(Collected data entries)
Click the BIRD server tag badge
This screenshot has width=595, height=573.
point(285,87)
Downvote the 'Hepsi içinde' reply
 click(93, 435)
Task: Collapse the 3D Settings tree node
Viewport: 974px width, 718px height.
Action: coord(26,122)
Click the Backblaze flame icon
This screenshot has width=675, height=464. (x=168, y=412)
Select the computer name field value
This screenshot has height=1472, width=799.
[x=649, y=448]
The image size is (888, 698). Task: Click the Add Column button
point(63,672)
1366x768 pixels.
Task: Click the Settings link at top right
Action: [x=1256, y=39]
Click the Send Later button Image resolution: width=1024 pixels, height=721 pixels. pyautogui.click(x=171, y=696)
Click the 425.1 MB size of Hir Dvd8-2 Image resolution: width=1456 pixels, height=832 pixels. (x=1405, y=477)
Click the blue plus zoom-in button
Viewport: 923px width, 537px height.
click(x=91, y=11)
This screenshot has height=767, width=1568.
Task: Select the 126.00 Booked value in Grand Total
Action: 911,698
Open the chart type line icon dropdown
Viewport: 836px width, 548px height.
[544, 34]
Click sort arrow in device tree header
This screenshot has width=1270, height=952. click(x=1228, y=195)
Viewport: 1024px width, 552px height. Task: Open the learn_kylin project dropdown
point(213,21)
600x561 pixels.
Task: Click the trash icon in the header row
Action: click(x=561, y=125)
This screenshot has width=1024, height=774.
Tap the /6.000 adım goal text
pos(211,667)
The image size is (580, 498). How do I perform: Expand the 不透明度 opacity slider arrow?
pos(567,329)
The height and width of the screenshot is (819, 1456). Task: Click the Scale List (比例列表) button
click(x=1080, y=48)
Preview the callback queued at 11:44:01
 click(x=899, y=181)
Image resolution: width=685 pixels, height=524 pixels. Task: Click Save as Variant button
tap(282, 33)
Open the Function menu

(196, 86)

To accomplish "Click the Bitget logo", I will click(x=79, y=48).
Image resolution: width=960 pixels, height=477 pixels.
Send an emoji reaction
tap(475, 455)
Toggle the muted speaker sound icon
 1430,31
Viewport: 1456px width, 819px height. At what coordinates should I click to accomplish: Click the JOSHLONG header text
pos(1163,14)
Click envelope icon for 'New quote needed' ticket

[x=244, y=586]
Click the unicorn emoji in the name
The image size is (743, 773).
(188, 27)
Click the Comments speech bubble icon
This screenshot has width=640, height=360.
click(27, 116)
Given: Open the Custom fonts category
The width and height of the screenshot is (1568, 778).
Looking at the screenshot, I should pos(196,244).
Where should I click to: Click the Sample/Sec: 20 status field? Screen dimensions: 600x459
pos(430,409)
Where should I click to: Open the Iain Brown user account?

TASK OBJECTIVE:
The answer should hold exactly the lines running from the one with "The width and" to the final line of the data, both ends counted.

RESULT BELOW:
The width and height of the screenshot is (1568, 778).
Looking at the screenshot, I should pos(196,244).
Where should I click to: Click the Sample/Sec: 20 status field? Screen dimensions: 600x459
pos(430,409)
Where should I click to: Open the Iain Brown user account?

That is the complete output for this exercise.